[Records from a data source]

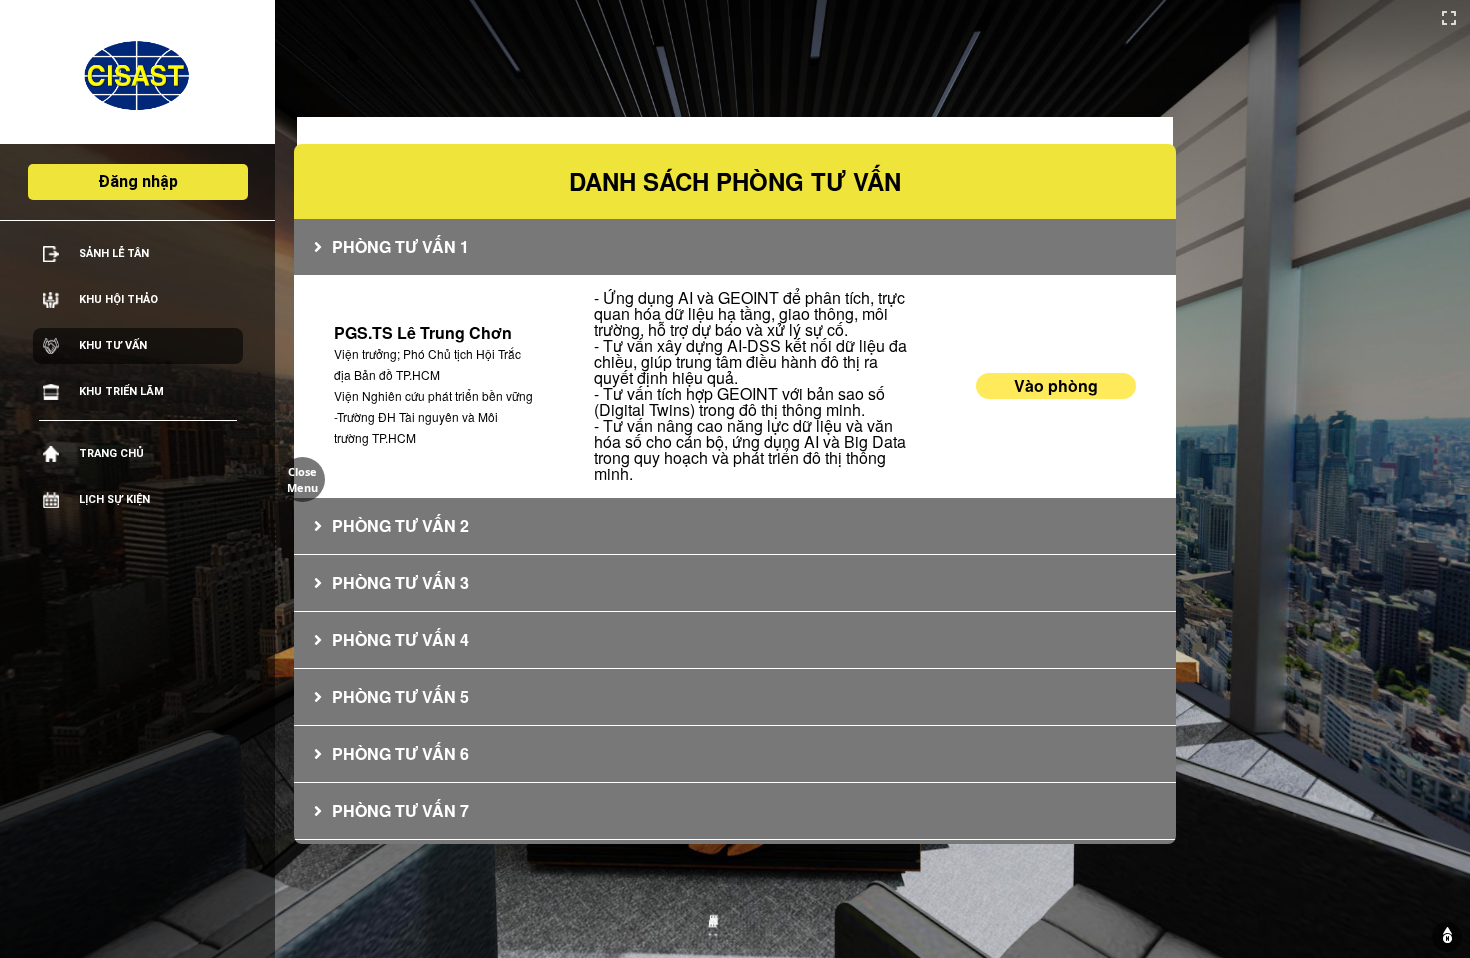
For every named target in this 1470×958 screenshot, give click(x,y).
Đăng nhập (138, 181)
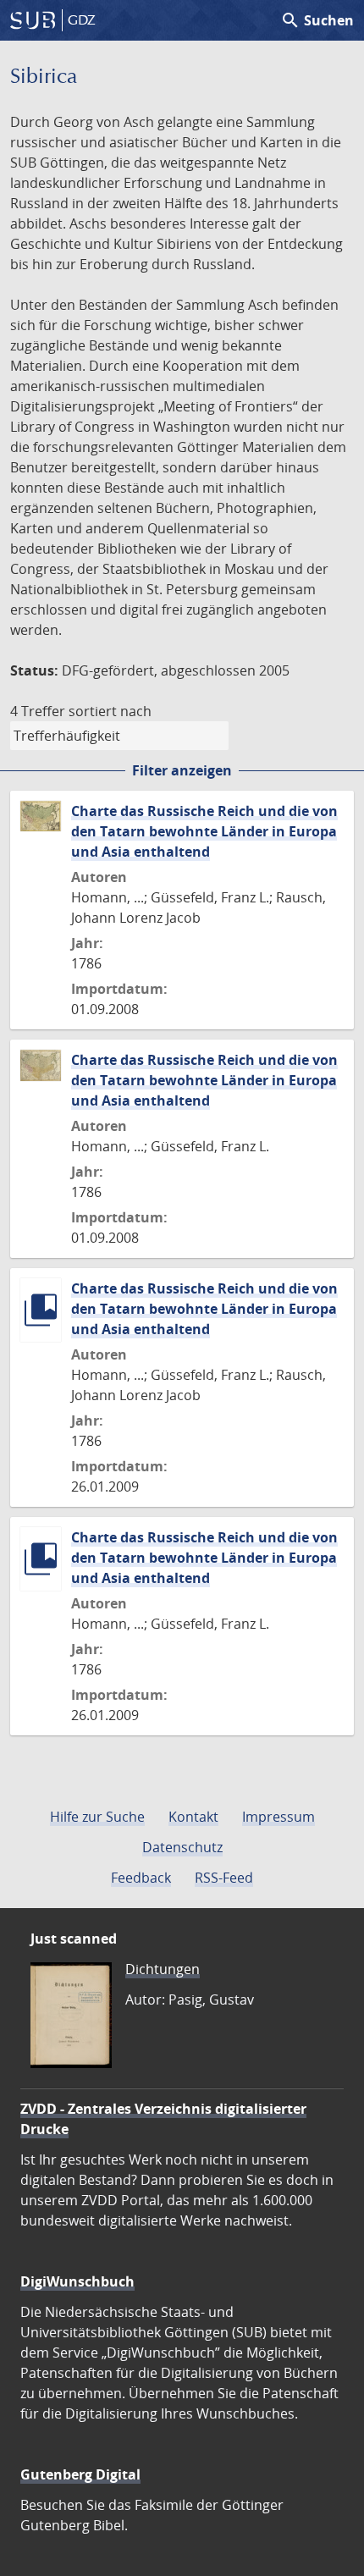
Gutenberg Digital (80, 2474)
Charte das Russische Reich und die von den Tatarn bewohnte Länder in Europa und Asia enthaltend (204, 831)
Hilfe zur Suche (97, 1816)
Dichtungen (162, 1969)
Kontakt (193, 1816)
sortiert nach (110, 711)
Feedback (141, 1877)
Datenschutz (182, 1847)
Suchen (317, 20)
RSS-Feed (224, 1877)
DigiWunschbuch (77, 2281)
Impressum (278, 1816)
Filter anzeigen (182, 770)
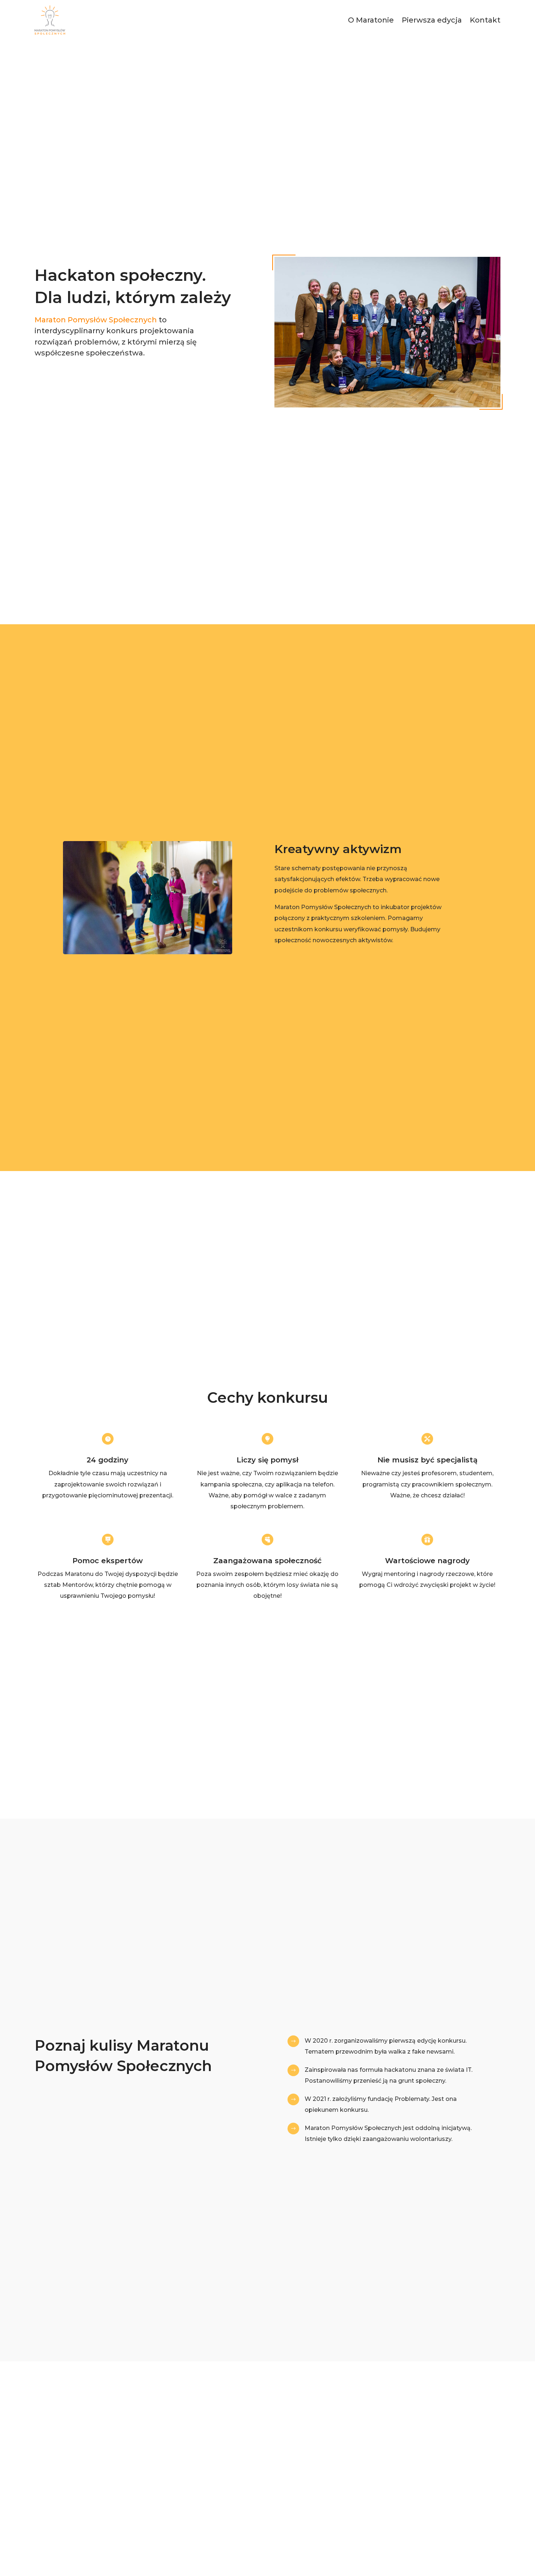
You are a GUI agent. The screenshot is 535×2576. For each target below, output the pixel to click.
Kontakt (485, 20)
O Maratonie (371, 20)
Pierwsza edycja (432, 20)
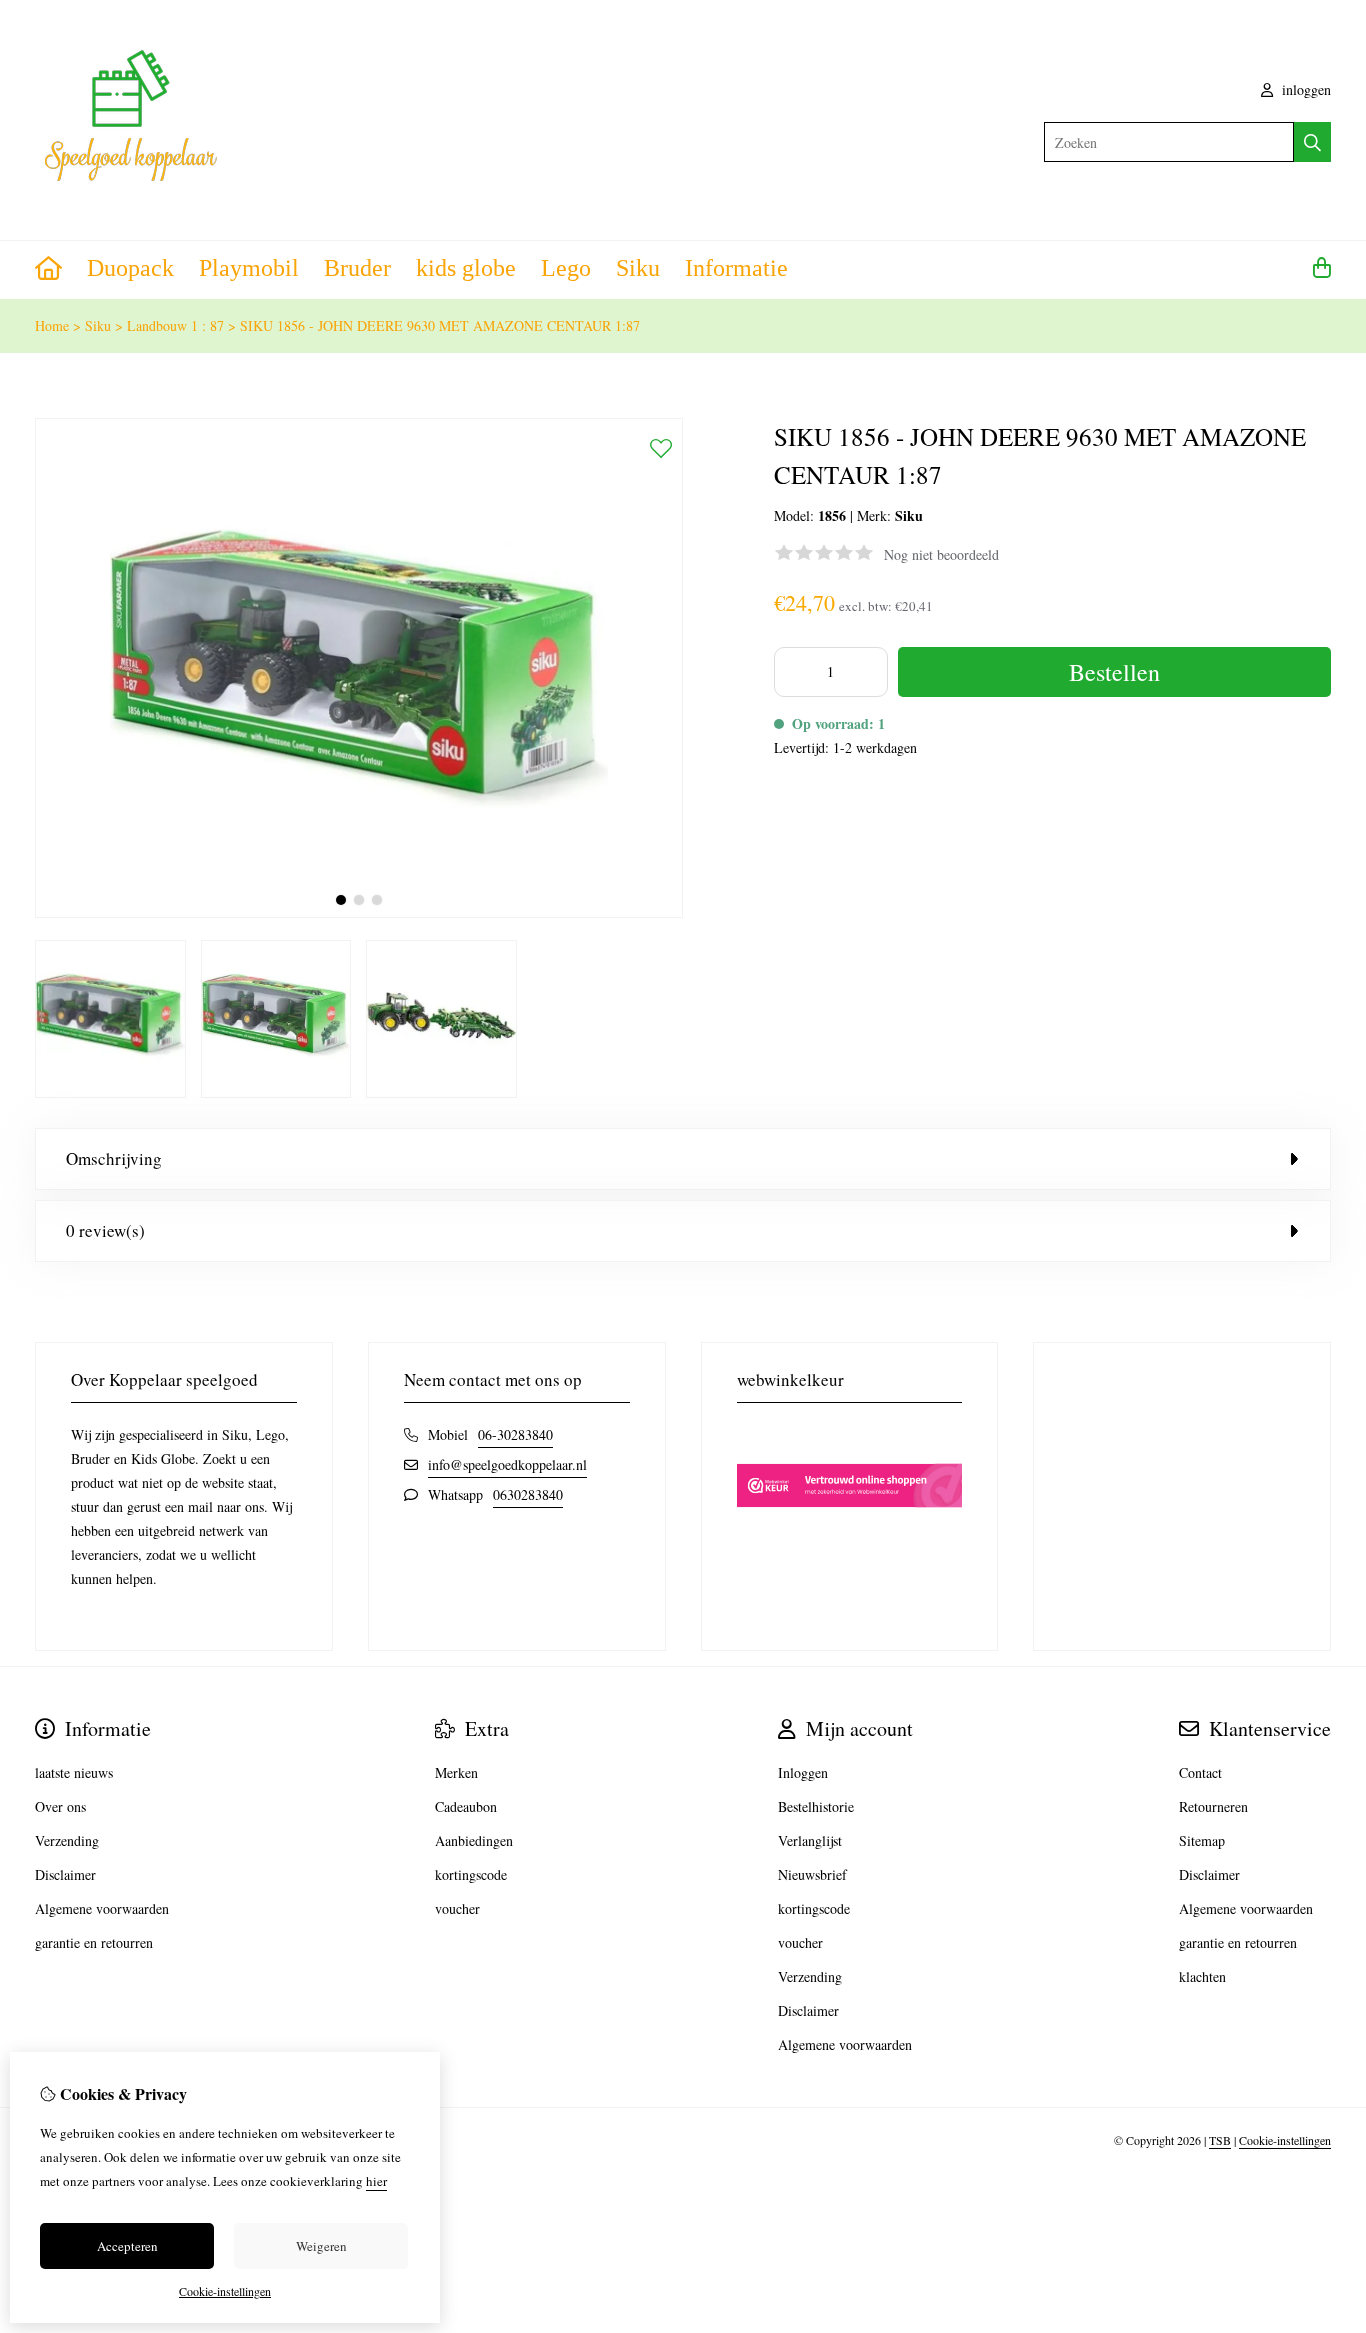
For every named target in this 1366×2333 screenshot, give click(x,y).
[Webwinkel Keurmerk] (850, 1542)
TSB (1220, 2140)
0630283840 (528, 1494)
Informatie (736, 268)
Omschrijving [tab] (114, 1158)
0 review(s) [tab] (105, 1230)
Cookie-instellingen (1285, 2140)
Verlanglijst (810, 1840)
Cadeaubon (466, 1806)
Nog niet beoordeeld (941, 554)
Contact (1200, 1772)
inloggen (1304, 89)
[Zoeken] (1312, 142)
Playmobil (249, 268)
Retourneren (1213, 1806)
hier (376, 2181)
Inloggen (803, 1772)
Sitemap (1202, 1840)
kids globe (466, 268)
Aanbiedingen (474, 1840)
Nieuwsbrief (812, 1874)
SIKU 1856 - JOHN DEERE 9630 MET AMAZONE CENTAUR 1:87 (440, 325)
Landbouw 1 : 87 (175, 325)
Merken (456, 1772)
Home (52, 325)
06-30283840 (515, 1434)
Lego (566, 268)
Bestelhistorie (816, 1806)
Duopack (130, 268)
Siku (638, 268)
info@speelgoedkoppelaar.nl (507, 1464)
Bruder (357, 268)
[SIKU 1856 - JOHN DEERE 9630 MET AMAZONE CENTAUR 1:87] (359, 912)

> **What you will do**: Only what runs from the line containing "Hilfe zur Suche (97, 1816)" through the end of the entries above should be extracted, exactly and without pictures.

> **Reply**:
Hilfe zur Suche (97, 1816)
Dichtungen (162, 1969)
Kontakt (193, 1816)
sortiert nach (110, 711)
Feedback (141, 1877)
Datenschutz (182, 1847)
Suchen (317, 20)
RSS-Feed (224, 1877)
DigiWunschbuch (77, 2281)
Impressum (278, 1816)
Filter anzeigen (182, 770)
You are a GUI agent. The screenshot is 535×2576. For each target below, output the pixel to click.
Kontakt (485, 20)
O Maratonie (371, 20)
Pierwsza edycja (432, 20)
For every named target in this 1366×2333 screenshot, give click(x,y).
[Webwinkel Keurmerk] (850, 1542)
TSB (1220, 2140)
0630283840 (528, 1494)
Informatie (736, 268)
Omschrijving [tab] (114, 1158)
0 review(s) [tab] (105, 1230)
Cookie-instellingen (1285, 2140)
Verlanglijst (810, 1840)
Cadeaubon (466, 1806)
Nog niet beoordeeld (941, 554)
Contact (1200, 1772)
inloggen (1304, 89)
[Zoeken] (1312, 142)
Playmobil (249, 268)
Retourneren (1213, 1806)
hier (376, 2181)
Inloggen (803, 1772)
Sitemap (1202, 1840)
kids globe (466, 268)
Aanbiedingen (474, 1840)
Nieuwsbrief (812, 1874)
SIKU 1856 - JOHN DEERE 9630 MET AMAZONE CENTAUR 1:87 (440, 325)
Landbouw 1 : 87 (175, 325)
Merken (456, 1772)
Home (52, 325)
06-30283840 (515, 1434)
Lego (566, 268)
Bestelhistorie (816, 1806)
Duopack (130, 268)
Siku (638, 268)
info@speelgoedkoppelaar.nl (507, 1464)
Bruder (357, 268)
[SIKU 1856 - JOHN DEERE 9630 MET AMAZONE CENTAUR 1:87] (359, 912)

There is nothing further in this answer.